For each line in the data below, write an exact copy.

**DATA RECORDS**.
*** Block opens ***

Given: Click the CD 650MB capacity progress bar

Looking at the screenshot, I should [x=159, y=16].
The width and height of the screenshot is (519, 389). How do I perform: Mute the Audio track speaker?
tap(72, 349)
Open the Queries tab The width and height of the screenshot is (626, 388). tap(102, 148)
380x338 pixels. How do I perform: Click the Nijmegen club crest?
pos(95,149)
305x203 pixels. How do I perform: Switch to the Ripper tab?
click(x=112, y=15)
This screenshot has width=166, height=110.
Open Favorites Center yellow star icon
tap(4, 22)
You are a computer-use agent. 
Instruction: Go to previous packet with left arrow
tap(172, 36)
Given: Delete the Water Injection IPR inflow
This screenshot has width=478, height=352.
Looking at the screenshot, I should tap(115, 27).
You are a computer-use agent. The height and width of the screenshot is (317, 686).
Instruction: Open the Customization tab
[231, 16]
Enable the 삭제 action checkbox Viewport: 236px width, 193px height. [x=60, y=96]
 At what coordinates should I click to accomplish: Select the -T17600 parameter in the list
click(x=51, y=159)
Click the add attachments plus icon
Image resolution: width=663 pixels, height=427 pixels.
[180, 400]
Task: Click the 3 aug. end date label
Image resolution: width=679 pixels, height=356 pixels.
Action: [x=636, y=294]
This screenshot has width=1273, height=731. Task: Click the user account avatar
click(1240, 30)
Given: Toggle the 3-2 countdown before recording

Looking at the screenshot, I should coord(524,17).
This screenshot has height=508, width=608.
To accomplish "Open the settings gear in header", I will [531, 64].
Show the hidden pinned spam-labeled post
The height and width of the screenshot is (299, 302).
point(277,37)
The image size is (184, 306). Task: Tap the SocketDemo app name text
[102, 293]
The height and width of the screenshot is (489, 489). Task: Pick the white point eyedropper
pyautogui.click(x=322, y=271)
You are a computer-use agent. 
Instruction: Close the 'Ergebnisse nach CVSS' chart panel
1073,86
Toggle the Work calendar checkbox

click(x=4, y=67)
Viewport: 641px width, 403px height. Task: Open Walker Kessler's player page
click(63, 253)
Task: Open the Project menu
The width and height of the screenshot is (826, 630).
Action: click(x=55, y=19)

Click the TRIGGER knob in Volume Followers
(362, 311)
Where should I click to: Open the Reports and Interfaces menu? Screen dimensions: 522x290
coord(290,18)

*** Block closes ***

**WRITTEN SOLUTION**.
Given: Click the CD 650MB capacity progress bar

Looking at the screenshot, I should [x=159, y=16].
The width and height of the screenshot is (519, 389). How do I perform: Mute the Audio track speaker?
tap(72, 349)
Open the Queries tab The width and height of the screenshot is (626, 388). tap(102, 148)
380x338 pixels. How do I perform: Click the Nijmegen club crest?
pos(95,149)
305x203 pixels. How do I perform: Switch to the Ripper tab?
click(x=112, y=15)
This screenshot has width=166, height=110.
Open Favorites Center yellow star icon
tap(4, 22)
You are a computer-use agent. 
Instruction: Go to previous packet with left arrow
tap(172, 36)
Given: Delete the Water Injection IPR inflow
This screenshot has width=478, height=352.
Looking at the screenshot, I should tap(115, 27).
You are a computer-use agent. The height and width of the screenshot is (317, 686).
Instruction: Open the Customization tab
[231, 16]
Enable the 삭제 action checkbox Viewport: 236px width, 193px height. [x=60, y=96]
 At what coordinates should I click to accomplish: Select the -T17600 parameter in the list
click(x=51, y=159)
Click the add attachments plus icon
Image resolution: width=663 pixels, height=427 pixels.
[180, 400]
Task: Click the 3 aug. end date label
Image resolution: width=679 pixels, height=356 pixels.
Action: [x=636, y=294]
This screenshot has width=1273, height=731. Task: Click the user account avatar
click(1240, 30)
Given: Toggle the 3-2 countdown before recording

Looking at the screenshot, I should coord(524,17).
This screenshot has height=508, width=608.
To accomplish "Open the settings gear in header", I will [531, 64].
Show the hidden pinned spam-labeled post
The height and width of the screenshot is (299, 302).
point(277,37)
The image size is (184, 306). Task: Tap the SocketDemo app name text
[102, 293]
The height and width of the screenshot is (489, 489). Task: Pick the white point eyedropper
pyautogui.click(x=322, y=271)
You are a computer-use agent. 
Instruction: Close the 'Ergebnisse nach CVSS' chart panel
1073,86
Toggle the Work calendar checkbox

click(x=4, y=67)
Viewport: 641px width, 403px height. Task: Open Walker Kessler's player page
click(63, 253)
Task: Open the Project menu
The width and height of the screenshot is (826, 630).
Action: click(x=55, y=19)

Click the TRIGGER knob in Volume Followers
(362, 311)
Where should I click to: Open the Reports and Interfaces menu? Screen dimensions: 522x290
coord(290,18)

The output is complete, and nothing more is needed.